**Objectif de travail**. Recopiez intégralement et sans rien modifier le texte ci-dessous sur la promenade dans les rues d'Alès.

**Extrait fourni**.
════════
Quand le soleil commande, agir peu. René Char
LE MONDE DE PHILIPPE
Je déambulais
dans les rues d’Alès à l’heure du déjeuner. Il faisait froid et gris. Ce froid qui rend l’odeur de friture plus grasse encore. Ce froid qui se délecte dans la grillade suintante et carbonée. Je
regardais aux tables les jeunes qui mangeaient entre deux cours. Certains grelottaient en fumant tandis d’autres mordaient à pleine dents un sandwich au frittes. Un coca, un sandwich aux frittes,
pour 4 euros peut être. Mais ce qui me frappait encore plus au-delà de la mine plutôt triste à toutes les tables, au delà des toux et au-delà de tout, c’était l’uniformité. A quelques exceptions
notoires, il y avait une moitié habillée en noir, un quart en gris et un autre quart entre blanc, gris et noir. Je recollais immédiatement cette observation à celle que j’avais faite sur les
routes de France au mois de décembre, à quelques exceptions notoires pour quelques rares bagnoles, rouges, bleues ou jaunes, du noir, du gris et du blanc. Vivement le retour du printemps dans les
têtes, les chemises à fleurs et les pots de yaourt sur les routes de campagnes.
════════
**Extraits de données**.
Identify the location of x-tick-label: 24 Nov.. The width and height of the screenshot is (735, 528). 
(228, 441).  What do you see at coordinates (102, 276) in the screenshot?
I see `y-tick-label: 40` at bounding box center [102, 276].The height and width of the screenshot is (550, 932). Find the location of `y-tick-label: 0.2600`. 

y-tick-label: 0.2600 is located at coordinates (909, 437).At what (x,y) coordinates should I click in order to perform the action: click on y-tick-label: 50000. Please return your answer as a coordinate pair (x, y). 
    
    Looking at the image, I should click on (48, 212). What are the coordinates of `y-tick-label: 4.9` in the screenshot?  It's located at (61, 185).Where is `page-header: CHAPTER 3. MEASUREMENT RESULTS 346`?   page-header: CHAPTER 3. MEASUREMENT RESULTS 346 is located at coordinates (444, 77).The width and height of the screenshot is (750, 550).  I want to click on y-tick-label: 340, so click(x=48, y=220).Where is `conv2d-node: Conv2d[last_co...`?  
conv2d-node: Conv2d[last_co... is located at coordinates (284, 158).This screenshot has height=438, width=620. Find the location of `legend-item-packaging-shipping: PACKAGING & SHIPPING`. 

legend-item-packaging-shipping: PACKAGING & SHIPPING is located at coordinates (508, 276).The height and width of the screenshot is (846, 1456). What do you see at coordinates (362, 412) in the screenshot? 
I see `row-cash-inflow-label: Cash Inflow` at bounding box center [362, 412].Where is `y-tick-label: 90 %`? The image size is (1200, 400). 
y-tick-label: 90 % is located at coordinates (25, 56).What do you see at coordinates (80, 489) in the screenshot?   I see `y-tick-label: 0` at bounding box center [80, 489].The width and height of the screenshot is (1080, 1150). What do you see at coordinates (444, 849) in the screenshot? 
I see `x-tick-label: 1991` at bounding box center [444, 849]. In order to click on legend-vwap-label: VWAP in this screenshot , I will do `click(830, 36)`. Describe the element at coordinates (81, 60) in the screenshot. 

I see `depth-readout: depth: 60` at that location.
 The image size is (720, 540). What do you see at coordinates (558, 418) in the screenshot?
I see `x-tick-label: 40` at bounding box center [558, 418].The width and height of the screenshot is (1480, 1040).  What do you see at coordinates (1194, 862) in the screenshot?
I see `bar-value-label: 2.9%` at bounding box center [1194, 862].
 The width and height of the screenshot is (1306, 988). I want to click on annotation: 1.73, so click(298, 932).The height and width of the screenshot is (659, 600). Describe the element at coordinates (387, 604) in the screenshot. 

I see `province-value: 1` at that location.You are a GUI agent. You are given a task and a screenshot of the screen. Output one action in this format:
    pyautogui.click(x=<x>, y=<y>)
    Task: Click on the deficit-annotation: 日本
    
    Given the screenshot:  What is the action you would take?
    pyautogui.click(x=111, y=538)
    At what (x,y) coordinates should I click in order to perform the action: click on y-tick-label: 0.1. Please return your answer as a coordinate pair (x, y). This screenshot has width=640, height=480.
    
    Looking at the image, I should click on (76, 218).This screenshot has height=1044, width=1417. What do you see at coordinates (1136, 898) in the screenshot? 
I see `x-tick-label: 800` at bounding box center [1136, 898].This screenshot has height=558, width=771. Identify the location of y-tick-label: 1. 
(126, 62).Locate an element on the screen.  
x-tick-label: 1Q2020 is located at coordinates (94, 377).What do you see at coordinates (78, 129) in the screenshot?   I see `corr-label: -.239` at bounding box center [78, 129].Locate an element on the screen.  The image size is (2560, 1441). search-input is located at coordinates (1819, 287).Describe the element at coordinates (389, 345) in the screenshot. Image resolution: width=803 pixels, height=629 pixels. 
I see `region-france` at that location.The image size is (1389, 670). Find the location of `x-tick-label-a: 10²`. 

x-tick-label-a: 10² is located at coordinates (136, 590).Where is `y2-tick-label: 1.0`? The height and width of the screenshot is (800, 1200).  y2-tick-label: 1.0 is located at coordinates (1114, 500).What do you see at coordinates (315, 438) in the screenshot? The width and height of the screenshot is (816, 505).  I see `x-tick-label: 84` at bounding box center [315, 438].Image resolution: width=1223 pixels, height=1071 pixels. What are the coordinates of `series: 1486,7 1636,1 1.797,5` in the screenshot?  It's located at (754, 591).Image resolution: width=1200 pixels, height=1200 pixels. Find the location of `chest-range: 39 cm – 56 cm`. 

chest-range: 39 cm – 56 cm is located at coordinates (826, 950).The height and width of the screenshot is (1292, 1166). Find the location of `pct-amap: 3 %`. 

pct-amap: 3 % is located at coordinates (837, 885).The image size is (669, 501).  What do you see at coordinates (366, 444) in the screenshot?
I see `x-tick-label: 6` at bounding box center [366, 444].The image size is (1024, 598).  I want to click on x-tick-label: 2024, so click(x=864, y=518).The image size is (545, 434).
════════
**Problème résolu**.
Quand le soleil commande, agir peu. René Char
LE MONDE DE PHILIPPE
Je déambulais
dans les rues d’Alès à l’heure du déjeuner. Il faisait froid et gris. Ce froid qui rend l’odeur de friture plus grasse encore. Ce froid qui se délecte dans la grillade suintante et carbonée. Je
regardais aux tables les jeunes qui mangeaient entre deux cours. Certains grelottaient en fumant tandis d’autres mordaient à pleine dents un sandwich au frittes. Un coca, un sandwich aux frittes,
pour 4 euros peut être. Mais ce qui me frappait encore plus au-delà de la mine plutôt triste à toutes les tables, au delà des toux et au-delà de tout, c’était l’uniformité. A quelques exceptions
notoires, il y avait une moitié habillée en noir, un quart en gris et un autre quart entre blanc, gris et noir. Je recollais immédiatement cette observation à celle que j’avais faite sur les
routes de France au mois de décembre, à quelques exceptions notoires pour quelques rares bagnoles, rouges, bleues ou jaunes, du noir, du gris et du blanc. Vivement le retour du printemps dans les
têtes, les chemises à fleurs et les pots de yaourt sur les routes de campagnes.